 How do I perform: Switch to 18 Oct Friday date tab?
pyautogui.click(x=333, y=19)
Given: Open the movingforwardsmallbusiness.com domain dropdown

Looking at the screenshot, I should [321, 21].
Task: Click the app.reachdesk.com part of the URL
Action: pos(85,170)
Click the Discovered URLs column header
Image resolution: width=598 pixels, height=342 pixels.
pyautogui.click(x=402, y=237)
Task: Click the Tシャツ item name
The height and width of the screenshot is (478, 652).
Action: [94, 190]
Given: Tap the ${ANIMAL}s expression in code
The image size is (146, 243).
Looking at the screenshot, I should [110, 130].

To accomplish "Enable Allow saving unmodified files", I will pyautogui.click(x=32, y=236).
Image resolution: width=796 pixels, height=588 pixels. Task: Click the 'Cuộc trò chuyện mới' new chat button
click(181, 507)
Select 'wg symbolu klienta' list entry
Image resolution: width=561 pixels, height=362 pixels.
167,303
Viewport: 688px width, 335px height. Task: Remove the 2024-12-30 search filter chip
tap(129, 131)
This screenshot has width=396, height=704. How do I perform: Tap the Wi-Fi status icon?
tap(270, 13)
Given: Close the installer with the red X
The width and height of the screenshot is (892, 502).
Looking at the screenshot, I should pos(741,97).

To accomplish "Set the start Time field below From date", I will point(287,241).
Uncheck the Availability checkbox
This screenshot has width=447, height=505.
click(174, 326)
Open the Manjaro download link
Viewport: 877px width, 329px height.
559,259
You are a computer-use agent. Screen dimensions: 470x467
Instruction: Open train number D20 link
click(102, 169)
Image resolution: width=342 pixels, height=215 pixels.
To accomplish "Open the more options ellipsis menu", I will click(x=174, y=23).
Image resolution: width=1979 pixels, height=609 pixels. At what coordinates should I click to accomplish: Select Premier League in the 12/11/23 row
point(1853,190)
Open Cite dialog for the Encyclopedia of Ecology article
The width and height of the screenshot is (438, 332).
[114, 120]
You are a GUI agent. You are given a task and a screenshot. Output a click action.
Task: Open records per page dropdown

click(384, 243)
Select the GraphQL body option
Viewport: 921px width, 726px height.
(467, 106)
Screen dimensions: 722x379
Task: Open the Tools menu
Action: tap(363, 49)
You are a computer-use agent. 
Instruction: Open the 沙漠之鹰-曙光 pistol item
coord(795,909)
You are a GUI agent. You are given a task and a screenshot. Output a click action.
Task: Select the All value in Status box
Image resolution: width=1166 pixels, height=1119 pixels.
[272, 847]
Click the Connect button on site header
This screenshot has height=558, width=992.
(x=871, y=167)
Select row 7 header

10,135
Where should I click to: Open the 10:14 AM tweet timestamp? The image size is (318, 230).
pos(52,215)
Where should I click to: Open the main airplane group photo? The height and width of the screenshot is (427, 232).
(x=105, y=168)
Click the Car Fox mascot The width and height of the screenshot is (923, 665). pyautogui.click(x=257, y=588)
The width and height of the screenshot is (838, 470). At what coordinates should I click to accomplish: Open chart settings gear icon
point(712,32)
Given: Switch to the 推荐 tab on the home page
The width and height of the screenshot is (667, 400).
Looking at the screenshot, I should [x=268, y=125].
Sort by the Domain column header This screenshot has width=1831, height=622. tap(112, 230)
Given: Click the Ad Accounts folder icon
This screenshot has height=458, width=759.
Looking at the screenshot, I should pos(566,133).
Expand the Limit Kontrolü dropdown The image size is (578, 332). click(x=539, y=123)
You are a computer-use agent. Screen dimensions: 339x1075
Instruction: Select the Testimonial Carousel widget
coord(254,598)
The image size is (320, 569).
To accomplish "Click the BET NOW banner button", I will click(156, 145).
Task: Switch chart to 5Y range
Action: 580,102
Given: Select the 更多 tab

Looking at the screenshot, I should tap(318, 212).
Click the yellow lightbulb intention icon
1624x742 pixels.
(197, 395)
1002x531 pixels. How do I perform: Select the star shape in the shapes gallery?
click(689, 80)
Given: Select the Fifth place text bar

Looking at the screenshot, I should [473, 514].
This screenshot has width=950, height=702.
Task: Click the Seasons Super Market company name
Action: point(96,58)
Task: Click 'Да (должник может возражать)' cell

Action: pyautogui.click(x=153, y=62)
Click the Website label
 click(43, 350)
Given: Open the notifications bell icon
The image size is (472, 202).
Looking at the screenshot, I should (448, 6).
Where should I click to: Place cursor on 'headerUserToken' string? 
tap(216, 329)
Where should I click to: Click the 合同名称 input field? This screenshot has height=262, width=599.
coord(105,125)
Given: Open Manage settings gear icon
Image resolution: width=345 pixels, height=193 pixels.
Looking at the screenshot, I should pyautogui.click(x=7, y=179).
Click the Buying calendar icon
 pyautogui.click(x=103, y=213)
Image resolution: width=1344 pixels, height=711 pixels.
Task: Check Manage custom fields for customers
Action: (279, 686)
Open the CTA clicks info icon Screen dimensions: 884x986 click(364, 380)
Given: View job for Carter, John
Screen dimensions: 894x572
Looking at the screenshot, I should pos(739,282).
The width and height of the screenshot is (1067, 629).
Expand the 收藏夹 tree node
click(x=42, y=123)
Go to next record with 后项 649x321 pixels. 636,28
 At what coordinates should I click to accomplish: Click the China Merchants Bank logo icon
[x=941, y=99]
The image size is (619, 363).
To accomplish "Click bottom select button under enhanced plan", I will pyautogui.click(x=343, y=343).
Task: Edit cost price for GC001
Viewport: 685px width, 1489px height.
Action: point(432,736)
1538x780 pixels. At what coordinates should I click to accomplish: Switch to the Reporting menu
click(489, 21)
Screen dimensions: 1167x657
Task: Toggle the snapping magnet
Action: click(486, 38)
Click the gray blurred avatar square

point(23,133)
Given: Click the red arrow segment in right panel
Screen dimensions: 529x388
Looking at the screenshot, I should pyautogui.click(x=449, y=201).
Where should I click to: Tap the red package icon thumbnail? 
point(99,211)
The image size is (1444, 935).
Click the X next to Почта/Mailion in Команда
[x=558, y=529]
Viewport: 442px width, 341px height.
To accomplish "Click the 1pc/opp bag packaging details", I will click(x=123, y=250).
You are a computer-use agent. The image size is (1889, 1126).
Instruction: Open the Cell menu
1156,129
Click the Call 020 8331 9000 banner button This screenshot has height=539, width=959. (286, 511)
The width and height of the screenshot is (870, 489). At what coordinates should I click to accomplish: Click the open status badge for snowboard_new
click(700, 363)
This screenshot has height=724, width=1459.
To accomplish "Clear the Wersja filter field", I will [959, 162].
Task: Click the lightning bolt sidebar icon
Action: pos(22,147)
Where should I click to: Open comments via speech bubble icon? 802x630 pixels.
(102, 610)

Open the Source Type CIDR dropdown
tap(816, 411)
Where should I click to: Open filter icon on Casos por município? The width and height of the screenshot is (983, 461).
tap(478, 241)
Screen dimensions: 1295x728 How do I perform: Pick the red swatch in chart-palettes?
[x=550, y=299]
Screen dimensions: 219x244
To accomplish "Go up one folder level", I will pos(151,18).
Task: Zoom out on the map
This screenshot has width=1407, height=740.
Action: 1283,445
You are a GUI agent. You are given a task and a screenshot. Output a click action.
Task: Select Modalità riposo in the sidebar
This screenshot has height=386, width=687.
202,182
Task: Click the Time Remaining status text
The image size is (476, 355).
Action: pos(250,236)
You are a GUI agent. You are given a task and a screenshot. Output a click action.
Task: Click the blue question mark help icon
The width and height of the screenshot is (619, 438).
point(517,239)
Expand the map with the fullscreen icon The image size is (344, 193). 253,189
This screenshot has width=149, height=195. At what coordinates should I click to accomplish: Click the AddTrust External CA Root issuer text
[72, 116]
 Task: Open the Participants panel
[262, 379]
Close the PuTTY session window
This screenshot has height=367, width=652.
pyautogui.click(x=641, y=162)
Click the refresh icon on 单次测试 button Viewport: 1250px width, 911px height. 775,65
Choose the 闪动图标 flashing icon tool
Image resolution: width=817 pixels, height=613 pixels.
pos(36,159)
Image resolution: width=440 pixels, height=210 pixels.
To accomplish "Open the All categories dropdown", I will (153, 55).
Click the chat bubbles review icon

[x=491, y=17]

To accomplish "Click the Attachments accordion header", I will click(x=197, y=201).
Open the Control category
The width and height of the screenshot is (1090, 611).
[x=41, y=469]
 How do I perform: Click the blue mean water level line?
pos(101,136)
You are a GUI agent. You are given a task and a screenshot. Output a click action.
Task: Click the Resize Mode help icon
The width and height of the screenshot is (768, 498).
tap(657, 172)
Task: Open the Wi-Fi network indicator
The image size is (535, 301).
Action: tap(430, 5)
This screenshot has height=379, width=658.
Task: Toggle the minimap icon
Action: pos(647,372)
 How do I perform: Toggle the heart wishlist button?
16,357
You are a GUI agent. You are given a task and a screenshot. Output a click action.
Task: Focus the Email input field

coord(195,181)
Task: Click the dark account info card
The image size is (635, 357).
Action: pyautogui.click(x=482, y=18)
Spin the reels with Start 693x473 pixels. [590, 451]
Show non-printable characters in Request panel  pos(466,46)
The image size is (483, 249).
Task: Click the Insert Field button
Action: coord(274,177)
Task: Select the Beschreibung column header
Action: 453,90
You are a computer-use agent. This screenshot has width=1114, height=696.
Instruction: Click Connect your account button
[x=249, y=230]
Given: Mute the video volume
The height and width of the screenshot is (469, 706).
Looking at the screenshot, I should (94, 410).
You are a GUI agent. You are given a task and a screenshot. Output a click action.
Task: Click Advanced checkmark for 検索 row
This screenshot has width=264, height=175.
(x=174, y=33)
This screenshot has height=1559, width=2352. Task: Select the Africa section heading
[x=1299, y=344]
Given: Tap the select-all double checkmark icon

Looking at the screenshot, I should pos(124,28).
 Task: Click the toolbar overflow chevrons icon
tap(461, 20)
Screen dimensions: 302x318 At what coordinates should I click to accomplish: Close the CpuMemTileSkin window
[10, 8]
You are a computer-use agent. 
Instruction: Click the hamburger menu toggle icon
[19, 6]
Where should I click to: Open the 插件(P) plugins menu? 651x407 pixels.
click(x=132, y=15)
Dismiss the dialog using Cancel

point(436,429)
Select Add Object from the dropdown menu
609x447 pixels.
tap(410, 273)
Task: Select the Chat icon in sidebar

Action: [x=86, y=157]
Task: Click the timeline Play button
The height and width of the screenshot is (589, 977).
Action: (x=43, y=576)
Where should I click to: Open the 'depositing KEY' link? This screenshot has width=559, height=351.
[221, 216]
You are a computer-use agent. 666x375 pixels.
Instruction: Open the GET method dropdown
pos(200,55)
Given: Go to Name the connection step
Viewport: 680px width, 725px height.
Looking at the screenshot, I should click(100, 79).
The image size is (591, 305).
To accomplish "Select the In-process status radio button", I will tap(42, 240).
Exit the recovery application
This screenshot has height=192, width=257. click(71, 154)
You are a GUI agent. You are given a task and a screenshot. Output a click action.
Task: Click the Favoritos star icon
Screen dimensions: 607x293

────────────────────────────────────────

_TASK DETAILS_. Rewrite the lines from the one containing "Task: Click 'Да" down to the one containing "Looking at the screenshot, I should (448, 6).", replacing "Website" with "Homepage" and leaving everything else unchanged.

_RESPONSE_.
Task: Click 'Да (должник может возражать)' cell

Action: pyautogui.click(x=153, y=62)
Click the Homepage label
 click(43, 350)
Given: Open the notifications bell icon
The image size is (472, 202).
Looking at the screenshot, I should (448, 6).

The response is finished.